Coal India (CIL) sustained its robust operating performance in Dec-21. Key points: i) Production rate improves to 1.94mt/day—similar to offtake. ii) Larger subsidiaries, particularly MCL, continue to improve. iii) Pit-head inventory declines further to 28.6mt—one of the lowest levels ever. Going ahead, we expect production to gather steam, particularly at larger subsidiaries, thereby alleviating coal shortage.

We expect cash generation in Q3FY22 to improve on the back of i) higher offtake (up 18% QoQ); ii) better e-auction premium; and iii) working capital unlocking. Maintain ‘BUY’ on CIL with an unchanged TP of IRN210 on 9x FY23E EPS.

 

Another month of sound operating performance

CIL’s Dec-21 operating performance has improved further. Key points: i) Production rate caught up with sales for the first time in FY22. ii) Larger and more profitable subsidiaries showed a marked improvement in performance. iii) Inventory declined slightly in Dec-21 to 28.6mt. iv) E-auction volume, after falling in Oct-21, has been improving steadily—particularly to the non-regulated sector. Rake availability has continuously improved. After hitting a trough of 241.9 rakes/day, the rake movement improved to 272.2 rakes/day in Nov-21. Taking cues from the current offtake rate, we expect CIL’s FY22 offtake to rise 14% YoY to 650–655mt (our estimate: 643mt).

 

Expect profitability and cash generation to improve

Despite a lacklustre performance in H1FY22, we expect H2FY22 to be much better for CIL led by higher e-auction premium and sales volume. We expect the e-auction premium at 50–55% in Q3FY22 compared with 14% for H1FY22. Similarly, we expect H2FY22 sales volume at 346mt, up 12.5% compared with H1FY22. On the working capital front, while receivables are expected to remain broadly unchanged compared to end-Sep-21, we expect lower inventory to lead to further working capital unlocking, in addition to INR97.5bn achieved in H1FY22.

 

Outlook and valuation: Improvement in store; maintain ‘BUY’
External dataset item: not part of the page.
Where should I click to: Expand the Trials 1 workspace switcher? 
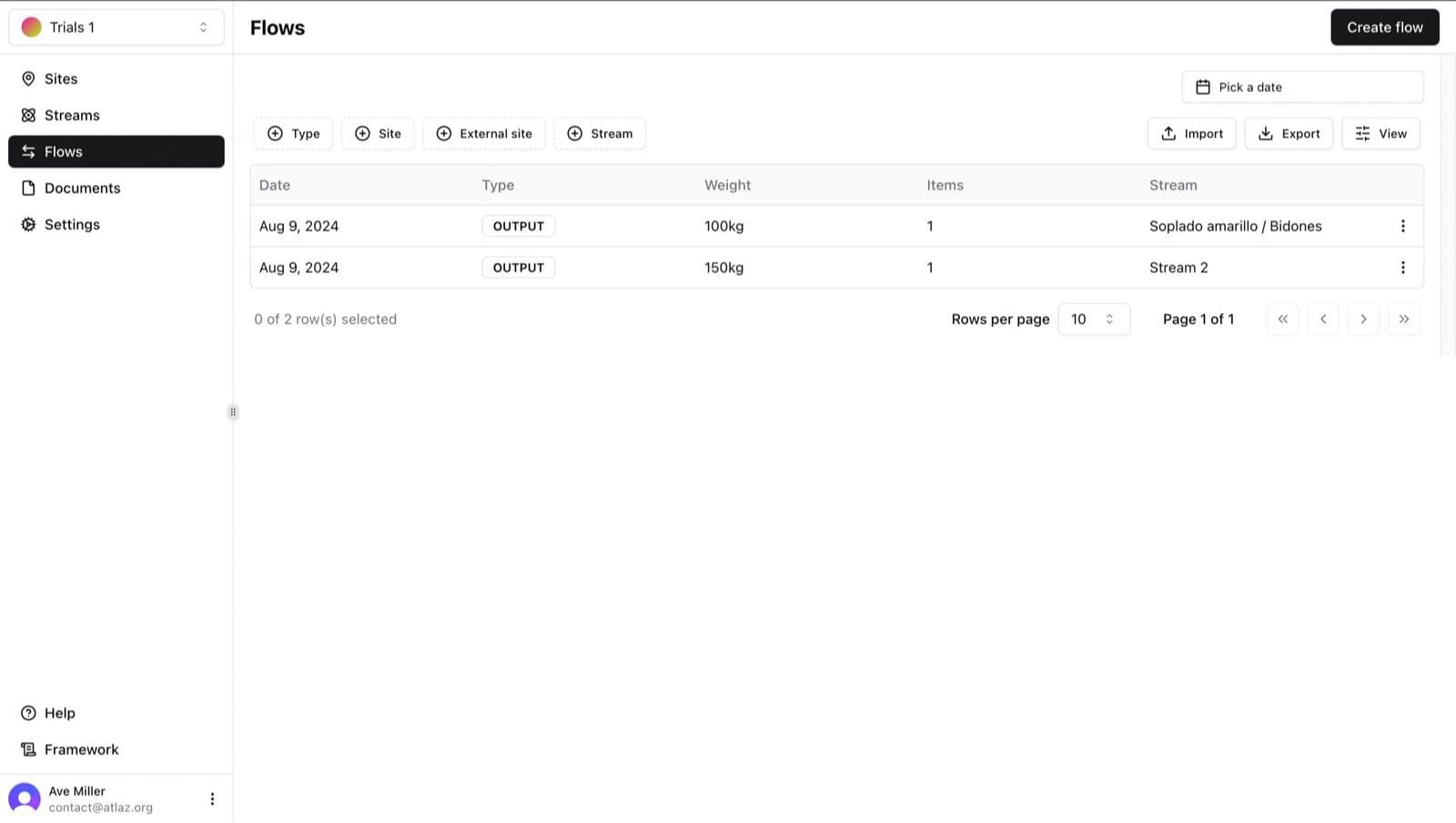tap(116, 27)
Taking cues from production/offtake rates, we believe H2FY22 is likely to be much better for CIL. Furthermore, the higher e-auction premium achieved in Oct-Nov-21 and focus on the non-regulated sector in Dec-21 is likely to improve profitability. On the working capital front, we still do not see an inventory build-up. If the current offtake continues, we expect inventory to reduce to much lower levels by Mar-22 than 96.6mt in Mar-21.

Going by the possibility of better earnings and cash accretion, we maintain ‘BUY’ on the stock with an unchanged TP of INR210 (9x FY23E EPS).